Data Collection Tour

What happens to my questionnaire after I mail it in?

Welcome to the Channing Laboratory, home of the Nurses’ Health Study. This is where all your questionnaires arrive to be sorted, counted, and processed by our research staff. We receive as many as 10,000 completed questionnaires each day.





To handle all of this mail we employ approximately 25 Research Data Coders who are responsible for sorting, counting, and coding the incoming questionnaires.





This is a typical day’s mail after it has been sorted and counted into bundles of 50 surveys.






After each day’s mail is counted, it is stored in our filing system to await coding. Here, Project Manager Gary Chase, shows the new staff how to store the newly arrived envelopes.






Finally, the mail is away.






The next step is to process the forms. The staff open the mail and carefully review each form. The Coders check for incomplete surveys, make sure each form is filled out in pencil (so that the marks will be captured by our scanner), and assign codes for cereal, vitamin, and margarine brands.

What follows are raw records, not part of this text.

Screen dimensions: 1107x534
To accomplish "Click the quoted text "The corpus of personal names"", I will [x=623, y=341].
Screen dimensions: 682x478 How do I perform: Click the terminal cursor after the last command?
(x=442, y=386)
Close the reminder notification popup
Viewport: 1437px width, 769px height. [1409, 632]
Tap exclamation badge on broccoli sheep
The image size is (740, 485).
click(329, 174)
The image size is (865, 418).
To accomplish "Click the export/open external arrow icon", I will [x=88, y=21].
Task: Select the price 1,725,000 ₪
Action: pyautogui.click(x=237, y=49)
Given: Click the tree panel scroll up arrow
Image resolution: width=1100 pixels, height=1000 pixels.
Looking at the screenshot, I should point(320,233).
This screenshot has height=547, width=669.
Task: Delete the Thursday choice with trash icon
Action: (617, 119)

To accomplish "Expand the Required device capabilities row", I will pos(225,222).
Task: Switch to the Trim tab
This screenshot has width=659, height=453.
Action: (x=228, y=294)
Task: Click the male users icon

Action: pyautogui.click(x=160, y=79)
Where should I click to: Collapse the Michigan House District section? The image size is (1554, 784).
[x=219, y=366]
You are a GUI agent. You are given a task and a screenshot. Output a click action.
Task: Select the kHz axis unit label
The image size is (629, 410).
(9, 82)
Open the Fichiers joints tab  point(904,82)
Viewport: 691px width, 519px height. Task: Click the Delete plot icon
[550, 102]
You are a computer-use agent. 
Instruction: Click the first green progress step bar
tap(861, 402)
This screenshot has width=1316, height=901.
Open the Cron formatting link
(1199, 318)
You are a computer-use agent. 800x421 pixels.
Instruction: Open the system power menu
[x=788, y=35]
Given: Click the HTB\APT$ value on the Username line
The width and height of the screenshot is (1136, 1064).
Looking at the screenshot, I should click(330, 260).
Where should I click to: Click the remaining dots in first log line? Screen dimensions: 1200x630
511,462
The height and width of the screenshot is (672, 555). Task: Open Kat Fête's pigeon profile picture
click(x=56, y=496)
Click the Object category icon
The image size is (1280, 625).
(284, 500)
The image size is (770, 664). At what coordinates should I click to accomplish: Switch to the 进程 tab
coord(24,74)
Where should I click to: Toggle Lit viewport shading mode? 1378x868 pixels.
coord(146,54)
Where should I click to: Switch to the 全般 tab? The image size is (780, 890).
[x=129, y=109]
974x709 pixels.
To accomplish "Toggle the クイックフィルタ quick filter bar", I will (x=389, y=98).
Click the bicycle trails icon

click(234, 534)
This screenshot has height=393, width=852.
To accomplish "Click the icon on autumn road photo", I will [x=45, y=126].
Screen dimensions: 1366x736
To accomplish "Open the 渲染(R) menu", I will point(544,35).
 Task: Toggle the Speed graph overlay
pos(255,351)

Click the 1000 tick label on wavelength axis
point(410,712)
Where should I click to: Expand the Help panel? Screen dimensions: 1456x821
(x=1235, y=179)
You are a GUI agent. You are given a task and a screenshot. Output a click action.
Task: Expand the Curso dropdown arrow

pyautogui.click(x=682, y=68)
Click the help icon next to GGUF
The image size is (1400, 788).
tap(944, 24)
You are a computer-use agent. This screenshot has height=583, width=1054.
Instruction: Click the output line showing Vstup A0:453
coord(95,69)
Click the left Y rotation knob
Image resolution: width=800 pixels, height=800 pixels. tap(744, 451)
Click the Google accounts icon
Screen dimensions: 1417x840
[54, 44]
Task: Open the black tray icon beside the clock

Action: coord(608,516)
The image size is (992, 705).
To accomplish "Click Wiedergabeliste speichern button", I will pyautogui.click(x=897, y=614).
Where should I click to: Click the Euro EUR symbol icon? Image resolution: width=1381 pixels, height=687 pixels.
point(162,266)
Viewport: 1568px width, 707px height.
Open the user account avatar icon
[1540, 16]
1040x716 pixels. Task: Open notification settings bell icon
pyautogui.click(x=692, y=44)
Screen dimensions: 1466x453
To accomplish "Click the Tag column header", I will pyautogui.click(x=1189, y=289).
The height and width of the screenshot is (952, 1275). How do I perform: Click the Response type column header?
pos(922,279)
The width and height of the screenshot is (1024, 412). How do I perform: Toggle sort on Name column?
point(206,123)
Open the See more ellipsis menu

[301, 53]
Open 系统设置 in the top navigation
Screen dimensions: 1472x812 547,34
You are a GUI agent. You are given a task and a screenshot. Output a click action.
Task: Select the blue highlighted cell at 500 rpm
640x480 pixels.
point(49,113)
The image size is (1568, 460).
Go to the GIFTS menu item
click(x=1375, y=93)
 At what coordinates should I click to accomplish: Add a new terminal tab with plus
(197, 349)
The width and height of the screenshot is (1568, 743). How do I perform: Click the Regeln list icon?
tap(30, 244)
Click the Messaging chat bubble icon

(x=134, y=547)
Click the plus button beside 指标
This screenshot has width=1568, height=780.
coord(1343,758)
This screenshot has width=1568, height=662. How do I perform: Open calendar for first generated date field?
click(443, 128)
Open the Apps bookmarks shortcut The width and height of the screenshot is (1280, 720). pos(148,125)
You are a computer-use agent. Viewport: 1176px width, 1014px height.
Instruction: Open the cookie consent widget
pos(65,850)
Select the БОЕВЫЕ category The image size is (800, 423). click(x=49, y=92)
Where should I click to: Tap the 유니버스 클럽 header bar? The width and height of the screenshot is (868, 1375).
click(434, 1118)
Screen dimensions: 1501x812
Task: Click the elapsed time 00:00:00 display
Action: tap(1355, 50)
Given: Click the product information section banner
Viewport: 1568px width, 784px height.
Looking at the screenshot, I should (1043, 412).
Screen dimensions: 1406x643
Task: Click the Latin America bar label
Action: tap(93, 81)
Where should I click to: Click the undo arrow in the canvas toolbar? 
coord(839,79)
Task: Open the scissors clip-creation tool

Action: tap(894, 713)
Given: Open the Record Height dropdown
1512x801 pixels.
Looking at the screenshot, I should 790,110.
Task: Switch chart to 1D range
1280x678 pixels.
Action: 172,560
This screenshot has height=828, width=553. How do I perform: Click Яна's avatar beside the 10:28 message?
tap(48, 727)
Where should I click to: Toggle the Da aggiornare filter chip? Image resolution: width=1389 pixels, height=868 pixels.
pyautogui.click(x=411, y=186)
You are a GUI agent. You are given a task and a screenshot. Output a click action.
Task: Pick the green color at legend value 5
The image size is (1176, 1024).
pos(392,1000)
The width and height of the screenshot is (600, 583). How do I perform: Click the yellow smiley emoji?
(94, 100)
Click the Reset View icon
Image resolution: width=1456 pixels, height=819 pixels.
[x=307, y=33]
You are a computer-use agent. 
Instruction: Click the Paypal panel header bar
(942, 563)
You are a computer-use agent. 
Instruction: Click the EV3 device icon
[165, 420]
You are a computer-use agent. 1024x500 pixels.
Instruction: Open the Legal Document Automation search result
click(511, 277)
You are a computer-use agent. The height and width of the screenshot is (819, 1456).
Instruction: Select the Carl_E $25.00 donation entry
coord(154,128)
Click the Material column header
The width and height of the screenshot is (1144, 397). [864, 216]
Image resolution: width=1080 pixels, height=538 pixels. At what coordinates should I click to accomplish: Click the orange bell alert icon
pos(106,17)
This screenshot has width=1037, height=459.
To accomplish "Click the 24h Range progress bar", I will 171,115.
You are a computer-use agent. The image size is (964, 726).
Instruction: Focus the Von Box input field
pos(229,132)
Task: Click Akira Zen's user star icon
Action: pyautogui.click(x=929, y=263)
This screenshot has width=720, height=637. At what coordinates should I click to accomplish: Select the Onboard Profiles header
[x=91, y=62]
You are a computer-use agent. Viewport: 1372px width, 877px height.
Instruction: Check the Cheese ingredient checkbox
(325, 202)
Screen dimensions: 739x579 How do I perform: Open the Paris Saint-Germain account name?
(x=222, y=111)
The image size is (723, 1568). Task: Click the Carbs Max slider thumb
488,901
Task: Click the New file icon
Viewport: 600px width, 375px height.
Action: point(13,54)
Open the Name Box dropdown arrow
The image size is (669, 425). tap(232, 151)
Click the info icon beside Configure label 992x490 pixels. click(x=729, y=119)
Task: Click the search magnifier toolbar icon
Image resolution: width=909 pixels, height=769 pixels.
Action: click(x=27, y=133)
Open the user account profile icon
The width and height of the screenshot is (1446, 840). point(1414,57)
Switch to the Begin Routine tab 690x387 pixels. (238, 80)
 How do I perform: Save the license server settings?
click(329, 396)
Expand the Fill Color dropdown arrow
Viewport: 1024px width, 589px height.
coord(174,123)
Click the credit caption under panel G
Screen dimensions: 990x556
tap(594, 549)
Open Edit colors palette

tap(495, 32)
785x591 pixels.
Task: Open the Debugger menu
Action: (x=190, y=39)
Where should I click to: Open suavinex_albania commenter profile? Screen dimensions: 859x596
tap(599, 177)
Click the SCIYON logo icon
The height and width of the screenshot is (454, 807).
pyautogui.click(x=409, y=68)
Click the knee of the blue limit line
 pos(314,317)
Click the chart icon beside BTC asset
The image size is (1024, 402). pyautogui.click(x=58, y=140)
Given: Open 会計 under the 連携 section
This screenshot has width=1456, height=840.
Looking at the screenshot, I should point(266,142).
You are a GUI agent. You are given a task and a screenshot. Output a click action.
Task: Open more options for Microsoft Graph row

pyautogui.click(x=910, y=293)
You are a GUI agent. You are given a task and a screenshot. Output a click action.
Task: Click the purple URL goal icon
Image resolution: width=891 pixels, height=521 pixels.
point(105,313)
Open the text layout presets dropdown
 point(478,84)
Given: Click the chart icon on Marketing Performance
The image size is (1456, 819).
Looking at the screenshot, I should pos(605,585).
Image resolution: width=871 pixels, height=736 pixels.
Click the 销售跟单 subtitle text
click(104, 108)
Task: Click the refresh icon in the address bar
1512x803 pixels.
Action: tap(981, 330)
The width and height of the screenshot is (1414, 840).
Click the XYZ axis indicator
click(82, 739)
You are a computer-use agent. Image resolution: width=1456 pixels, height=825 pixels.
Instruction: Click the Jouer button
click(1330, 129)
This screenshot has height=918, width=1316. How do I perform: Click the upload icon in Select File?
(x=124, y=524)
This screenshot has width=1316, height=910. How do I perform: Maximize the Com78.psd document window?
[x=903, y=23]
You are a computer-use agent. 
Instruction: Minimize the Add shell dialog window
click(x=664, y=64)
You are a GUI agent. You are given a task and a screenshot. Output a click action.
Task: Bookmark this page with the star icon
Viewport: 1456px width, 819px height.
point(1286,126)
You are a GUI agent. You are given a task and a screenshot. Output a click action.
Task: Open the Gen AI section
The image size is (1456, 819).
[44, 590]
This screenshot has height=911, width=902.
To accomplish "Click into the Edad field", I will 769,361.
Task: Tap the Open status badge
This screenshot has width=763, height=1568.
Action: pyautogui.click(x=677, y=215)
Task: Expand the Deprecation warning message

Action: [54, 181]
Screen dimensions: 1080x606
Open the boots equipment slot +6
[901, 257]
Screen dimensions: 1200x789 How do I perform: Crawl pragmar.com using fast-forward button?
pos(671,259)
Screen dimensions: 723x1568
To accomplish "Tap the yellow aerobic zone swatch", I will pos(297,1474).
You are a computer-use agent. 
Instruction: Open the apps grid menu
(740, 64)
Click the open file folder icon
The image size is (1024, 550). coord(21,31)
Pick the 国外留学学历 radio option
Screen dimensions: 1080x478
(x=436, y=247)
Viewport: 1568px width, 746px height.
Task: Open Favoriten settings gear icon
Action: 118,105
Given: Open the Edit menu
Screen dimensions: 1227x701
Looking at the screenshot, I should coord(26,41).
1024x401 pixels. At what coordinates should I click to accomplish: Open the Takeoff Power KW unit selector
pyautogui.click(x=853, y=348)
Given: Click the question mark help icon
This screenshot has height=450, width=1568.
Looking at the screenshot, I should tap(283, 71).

When we encounter a form which needs extra attention, the staff places the form in a specially labeled “Problem Box” to await review by a senior staff member or investigator.

Sometimes it is necessary to write back to the respondent to clarify an answer.

Capturing your answers correctly is our main goal.




After a form is fully coded, it is ready to be scanned. Shown here, our scanner can read as many as 7,000 forms per hour. In addition to converting the pencil-filled bubbles into numeric data, the scanner captures a digital image of each form which we archive and keep forever.





Following scanning, the data is then reviewed in our verification process. In this step, a senior staff member uses a computer program to examine the data, looking for errors or omissions. The program displays the data so that the operator can compare the answers that were captured by the scanner against the actual paper questionnaire. In this way any missed marks or questionable answers can be caught before the data is permanently saved.